細菌刺激によるプロテアソームを介したプレセプシン産生機序の解明

研究課題

研究課題/領域番号	23K06534
研究種目	基盤研究(C)
配分区分	基金
応募区分	一般
審査区分	小区分49050:細菌学関連
研究機関	神戸常盤大学
研究代表者	溝越祐志神戸常盤大学, 保健科学部, 講師 (50736163)
研究分担者	澤村暢神戸常盤大学, 保健科学部, 講師 (20709042) 鈴木高史神戸常盤大学, 保健科学部, 教授 (70305530)
研究期間 (年度)	2023-04-01 – 2027-03-31
研究課題ステータス	交付 (2024年度)
配分額 *注記	4,030千円 (直接経費: 3,100千円、間接経費: 930千円) 2026年度: 130千円 (直接経費: 100千円、間接経費: 30千円) 2025年度: 650千円 (直接経費: 500千円、間接経費: 150千円) 2024年度: 1,690千円 (直接経費: 1,300千円、間接経費: 390千円) 2023年度: 1,560千円 (直接経費: 1,200千円、間接経費: 360千円)

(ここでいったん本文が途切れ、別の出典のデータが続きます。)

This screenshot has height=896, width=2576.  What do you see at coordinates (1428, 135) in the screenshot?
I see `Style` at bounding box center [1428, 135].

キーワード	プレセプシン / プロテアソーム / ユビキチン / エンドサイトーシス / CD14 / クラスリン / カベオリン / 敗血症 / 免疫応答 / マクロファージ
研究開始時の研究の概要	敗血症は世界規模で罹患率、死亡数が多い疾患である。本邦では敗血症の診断マーカーとしてプレセプシンが保険適用されているが、その産生機序の詳細は解明されていない。本研究は細胞内に存在するプロテアソームと呼ばれる複合体に着目して、プレセプシンがどのように産生されるかを解明する。本研究により、臨床における敗血症とプレセプシン値推移の適正な解釈・理解につながるだけでなく、敗血症時のプロテアソームを介した免疫細胞の新たな応答シグナルの発見および敗血症治療への応用も期待できる。
研究実績の概要	本研究は、「プレセプシン」の産生機序および新規CD14細胞内トラフィッキングの解明を目的としており、以下の3項目の遂行を目標としている。1.プレセプシン産生に関わる細胞内因子の特定　― プレセプシンの前駆体であるCD14の切断機構を明らかにする。2.CD14分子の細胞内トラフィッキングの詳細な解明　― CD14がどの経路を経て細胞内に取り込まれ、切断に至るのかを明らかにする。3.プレセプシン産生におけるCD14細胞内トラフィッキングの意義の解明 2024年度は、上記のうち「1. プレセプシン産生に関わる細胞内因子の特定」に重点を置いて研究を進めた。プレセプシン前駆体であるCD14の切断機構の解明を目指し、初代ヒトマクロファージを用いた実験系に加えて、マクロファージ様細胞株であるU-937細胞を用いたプレセプシン産生系を新たに確立した。 U-937細胞およびヒト単球由来マクロファージに対して、阻害剤処理、遺伝子ノックダウン、ノックアウト法を用いた解析を行った結果、プロテアソームを構成するサブユニットであるβ5（PSMB5）およびβ5i（PSMB8）のプロテアーゼ活性が、CD14の切断およびプレセプシンの産生に関与していることを明らかにした。また、CD14がどのように細胞内へ取り込まれ、プロテアソームに至るかを解明するため、細胞内トラフィッキングに関与する分子の探索を行った。その結果、クラスリンおよびカベオリン１がプレセプシン産生に関与すること、さらにユビキチン化に関与する分子のうちユビキチンAがプレセプシンの産生に関わる可能性が示唆された。
現在までの達成度	現在までの達成度 3: やや遅れている理由目的1である「プレセプシン産生に関わる細胞内因子の特定」に関する検討において、初年度に計画の遅れが生じたため、今年度は目的2である「CD14分子の細胞内トラフィッキングの詳細な解明」に関しては、関与因子の探索にとどまり、詳細なメカニズムの解明には至っていない。
今後の研究の推進方策	今後の研究の推進にあたっては、プレセプシン産生に関与する分子の探索およびその分子メカニズムの解明をより効率的に進めるため、効率的な遺伝子ノックインおよびTet-on/off制御システムをゲノムに導入したU-937細胞の樹立を目指す。この確立した細胞系を用いて、遺伝子ノックアウト・ノックイン実験を行い、これまでの探索で候補として挙がった分子の発現制御を行うことで、プレセプシン産生への影響を検証する。これにより、CD14分子の細胞内トラフィッキングの詳細な解明と、その生理的意義の明確化を図る予定である。